Die Diskussion der verschiedenen digitalen Formate stellt die aktuellen Chancen und Herausforderungen der medizinischen Lehre heraus und wirft die Frage nach der zukünftigen Gestaltung der Lehre auf. Vor allem in einer Postpandemiephase bietet die Strategie von Blended-Learning-Lehrformaten eine große Chance [7, 10, 11]. Vorlesungen könnten beispielsweise zum Großteil in Form der nun etablierten DAVL angeboten werden und den Studierenden die Möglichkeit bieten, sich im eigenen Tempo zeit- und ortsunabhängig auf Präsenzveranstaltungen vorzubereiten. Zusätzlich können VOS und eLearning-Module den vorbereitenden Wissenserwerb sinnvoll ergänzen. In den darauffolgenden Präsenzveranstaltungen kann der Fokus v. a. auf die Vertiefung, Diskussion und Anwendung des bereits angeeigneten Wissens gesetzt werden [12]. Dieses Konzept wird als „inverted classroom“ bezeichnet. Die Verlagerung der Vorlesung an einen individuell gewählten Zeitpunkt kann neue Zeitfenster im Stundenplan für die Vertiefung und Verfestigung der Theorie als Vorbereitung für den (praktischen) Kleingruppenunterricht schaffen.

——————————

▶ **Aufgabe**:
Beantworte anhand des Auszugs zur digitalen medizinischen Lehre:
1. In welcher Phase bietet die Strategie von Blended-Learning-Lehrformaten eine große Chance?
2. Was kann den vorbereitenden Wissenserwerb neben den Vorlesungen zusätzlich sinnvoll ergänzen?
3. Wie wird das Konzept bezeichnet, bei dem sich die Präsenzveranstaltungen auf Vertiefung, Diskussion und Anwendung des bereits angeeigneten Wissens konzentrieren?

▶ **Bereitgestellte Daten**:
——————————

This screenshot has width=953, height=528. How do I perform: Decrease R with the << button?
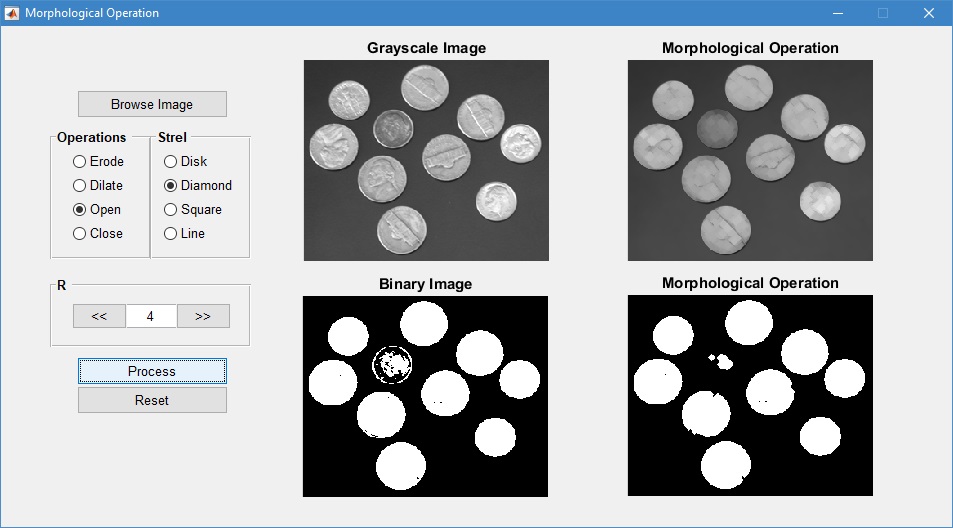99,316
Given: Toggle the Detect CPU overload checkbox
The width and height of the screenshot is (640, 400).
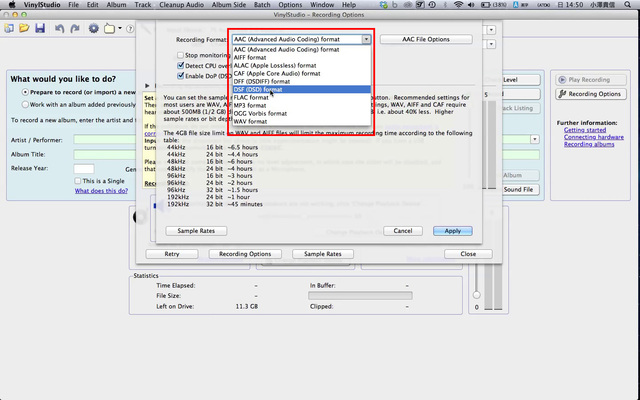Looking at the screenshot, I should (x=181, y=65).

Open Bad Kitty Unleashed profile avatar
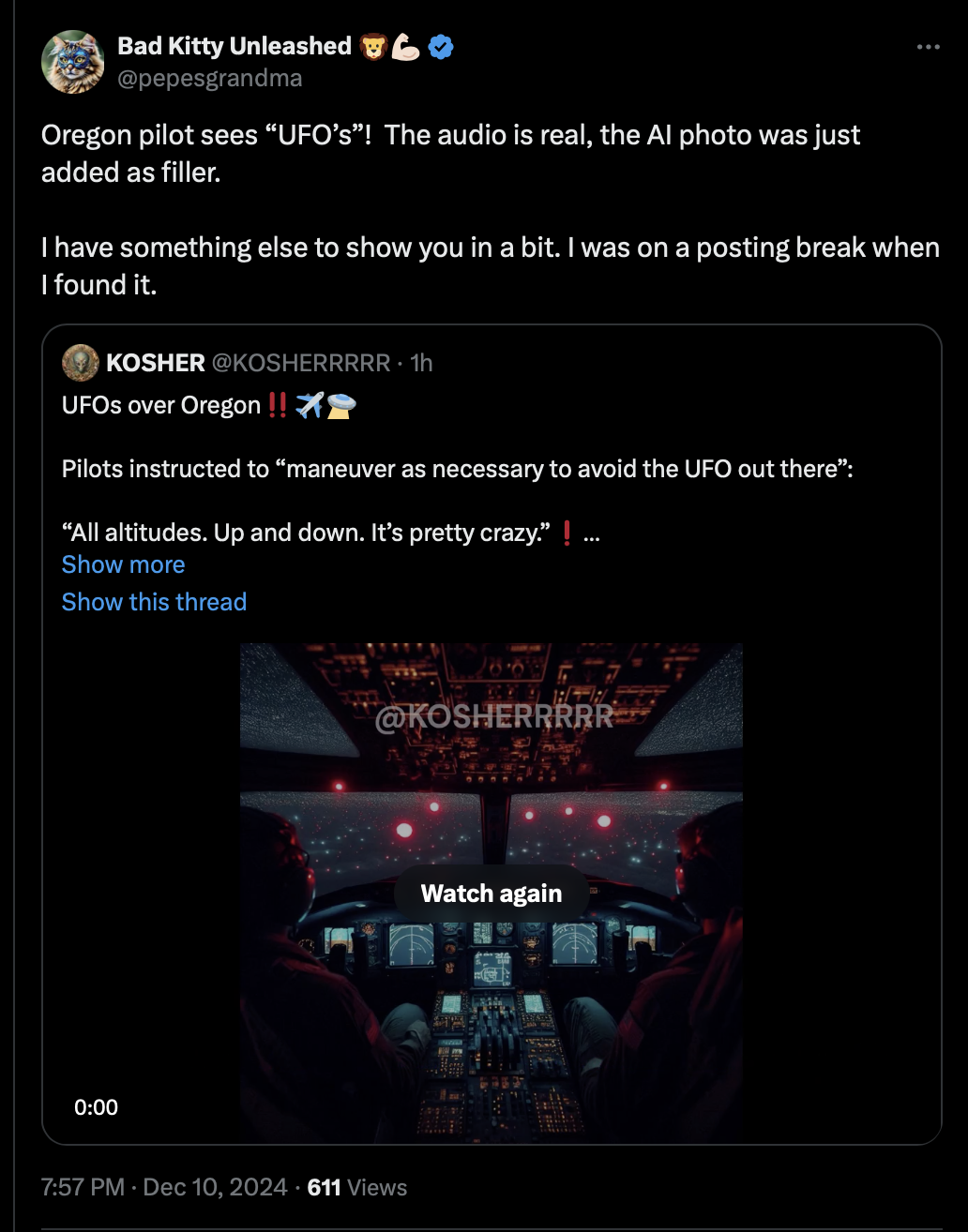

——————————

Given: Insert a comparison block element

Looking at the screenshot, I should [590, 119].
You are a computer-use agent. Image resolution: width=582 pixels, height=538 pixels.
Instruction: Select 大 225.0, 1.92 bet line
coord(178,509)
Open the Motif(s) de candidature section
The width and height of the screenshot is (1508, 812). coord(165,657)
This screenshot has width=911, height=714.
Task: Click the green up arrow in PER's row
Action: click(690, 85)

——————————

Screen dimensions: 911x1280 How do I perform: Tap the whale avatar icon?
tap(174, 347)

——————————

▶ **Lösung**:
1. In einer Postpandemiephase.
2. VOS und eLearning-Module.
3. Als „inverted classroom“.